Thread: refreshing query id for pg_stat_statements based on comment in sql
Hi,
Currently the query id for pg_stat_statements gets calculated based on the parse nodes specifics.
This means that the user cannot add a comment to a SQL query to test something. (though some other RDBMS allows this practice).
Consider this use case: for query q, admin looks at stats and performs some optimization (without changing the query). Admin adds / modifies the comment for q - now the query becomes q'. If query id doesn't change, there still would be one row in pg_stat_statements which makes it difficult to gauge the effectiveness of the tuning.
I want to get opinion from the community whether adding / changing comment in SQL query should result in new query id for pg_stat_statements.
Cheers
On Mon, Mar 7, 2022 at 09:42:26AM -0800, Zhihong Yu wrote: > Hi, > Currently the query id for pg_stat_statements gets calculated based on the > parse nodes specifics. > This means that the user cannot add a comment to a SQL query to test something. > (though some other RDBMS allows this practice). > > Consider this use case: for query q, admin looks at stats and performs some > optimization (without changing the query). Admin adds / modifies the comment > for q - now the query becomes q'. If query id doesn't change, there still would > be one row in pg_stat_statements which makes it difficult to gauge the > effectiveness of the tuning. > > I want to get opinion from the community whether adding / changing comment in > SQL query should result in new query id for pg_stat_statements. Uh, we don't have a parse node for comments, and I didn't think comments were part of the query id, and my testing confirms that: psql -c "SET log_statement = 'all'" -c "select pg_sleep(10000) -- test1;" test psql -c "SET log_statement = 'all'" -c "select pg_sleep(10000) -- test2;" test shows the comment in the logs: 2022-03-07 19:02:19.509 EST [1075860] LOG: statement: select pg_sleep(10000) -- test1; 2022-03-07 19:02:24.389 EST [1075860] ERROR: canceling statement due to user request 2022-03-07 19:02:24.389 EST [1075860] STATEMENT: select pg_sleep(10000) -- test1; 2022-03-07 19:02:27.029 EST [1075893] LOG: statement: select pg_sleep(10000) -- test2; 2022-03-07 19:02:47.915 EST [1075893] ERROR: canceling statement due to user request 2022-03-07 19:02:47.915 EST [1075893] STATEMENT: select pg_sleep(10000) -- test2; and I see the same query_id for both: test=> select query, query_id from pg_stat_activity; query | query_id -----------------------------------------------+---------------------- | | --> select pg_sleep(10000) -- test1; | 2920433178127795318 select query, query_id from pg_stat_activity; | -8032661921273433383 | | | (7 rows) test=> select query, query_id from pg_stat_activity; query | query_id -----------------------------------------------+---------------------- | | --> select pg_sleep(10000) -- test2; | 2920433178127795318 select query, query_id from pg_stat_activity; | -8032661921273433383 I think you need to show us the problem you are having. -- Bruce Momjian <bruce@momjian.us> https://momjian.us EDB https://enterprisedb.com If only the physical world exists, free will is an illusion.

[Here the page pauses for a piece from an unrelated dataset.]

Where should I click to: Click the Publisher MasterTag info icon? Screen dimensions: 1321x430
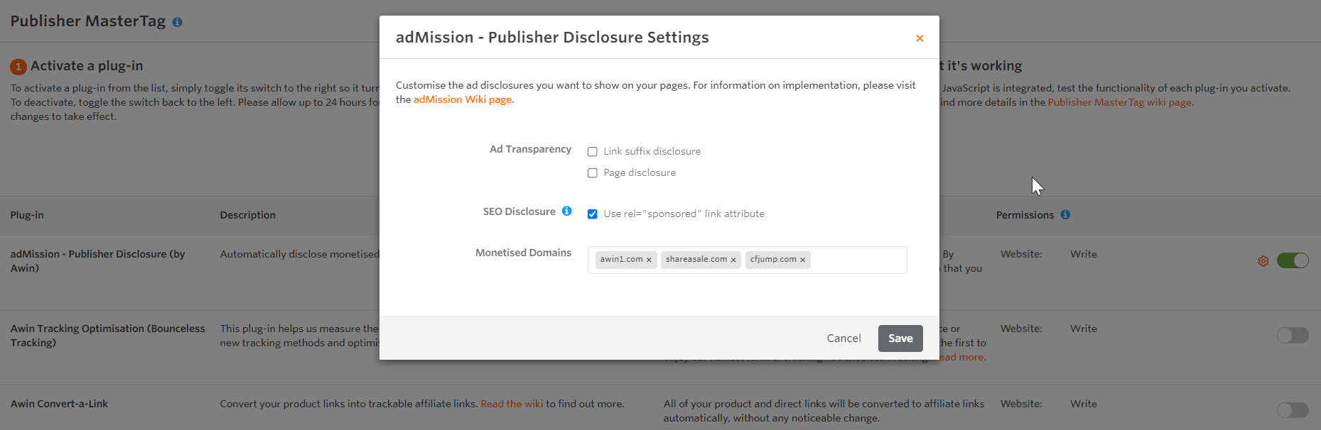click(x=178, y=22)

Hi, On Mon, Mar 07, 2022 at 09:42:26AM -0800, Zhihong Yu wrote: > Hi, > Currently the query id for pg_stat_statements gets calculated based on the > parse nodes specifics. > This means that the user cannot add a comment to a SQL query to test > something. (though some other RDBMS allows this practice). > > Consider this use case: for query q, admin looks at stats and performs some > optimization (without changing the query). Admin adds / modifies the > comment for q - now the query becomes q'. If query id doesn't change, there > still would be one row in pg_stat_statements which makes it difficult to > gauge the effectiveness of the tuning. > > I want to get opinion from the community whether adding / changing comment > in SQL query should result in new query id for pg_stat_statements. Are you talking about optimizer hint with something like pg_hint_plan, or just random comment like "/* we now added index blabla */ SELECT ..."? If the former, then such an extension can already provide its own queryid generator which can chose to ignore part or all of the comments or not. If the latter, then it seems shortsighted to me. At the very least not all application can be modified to have a specific comment attached to a query. Also, if you want check how a query if performing after doing some modifications, you should start with some EXPLAIN ANALYZE first (or even a simple EXPLAIN if you want to validate some new index using hypothetical indexes). If this is some more general change (e.g. shared_buffers, work_mem...) then the whole system is going to perform differently, and you certainly won't add a new comment to every single query executed. So again it seems to me that doing pg_stat_statement snapshots and comparing the diff between each to see how the whole workload, or specific queries, is behaving is still the best answer here.